CMHC: What do you say to providers concerned that AI will eliminate jobs or result in Hollywood movie-type mayhem?

Dr. Peterson: These technologies are designed to be used to aid provider decision-making and, until a governing body exists, clinicians must rely on the guidelines in their field and should never use an AI suggestion to counteract guideline-directed care. If a model came up with an odd prediction because of some wrongly abstracted number, you as a physician are still able to say, “That doesn’t make sense, I’m not going to act on that prediction in this case.” We do this in lots of areas. We take blood pressure readings and if we see one that seems way off we’ll repeat it. That’s a part of what we’re used to in medicine and we’ll continue to control that button.

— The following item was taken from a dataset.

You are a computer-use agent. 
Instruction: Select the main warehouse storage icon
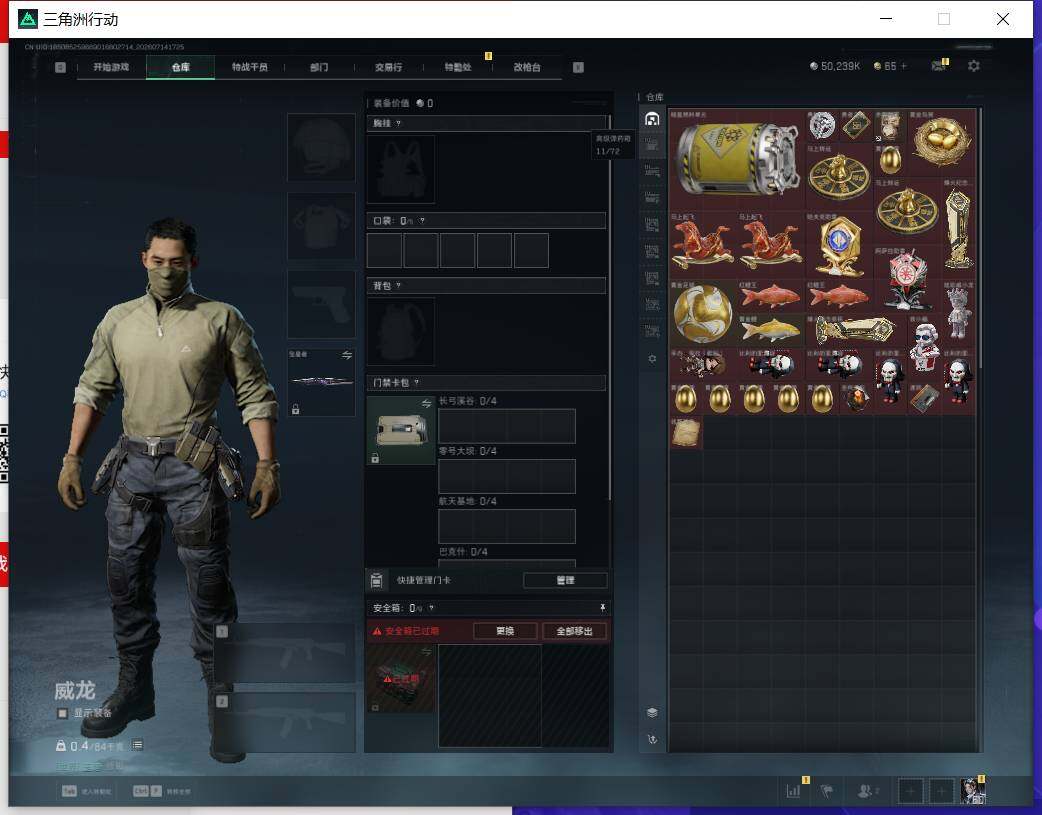point(652,119)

“Occasionally, self-driving cars have failed in practice and people have been accidentally hit. While that's true and horrific for the individuals involved, one has to remember the rate of accidents caused by human drivers is much higher than that seen with these computer-driven machines. We don't seem to have any trouble with the fact that humans hit people with cars all the time, but we don’t tolerate any mistakes by machine-driven ones."

Dr. Peterson: Also, this idea of AI in medicine isn’t new. When you get an EKG done in this country, they all have an interpretation at the top based on a machine. These machine algorithms are based on review of millions of past EKGs.  Over time, these EKGs have become quite accurate at indicating when a patient has conditions such as a possible acute myocardial infarction. I’m a cardiologist and I have to admit that these machine interpretations sometimes help me to consider some condition I might have missed without a prompt. These make me a better doctor.

“I think physicians' fears of AI, to the most extent, are greater than they need to be. Most of the AI that we're talking about in the near term are things that will facilitate our practices, not replace us.”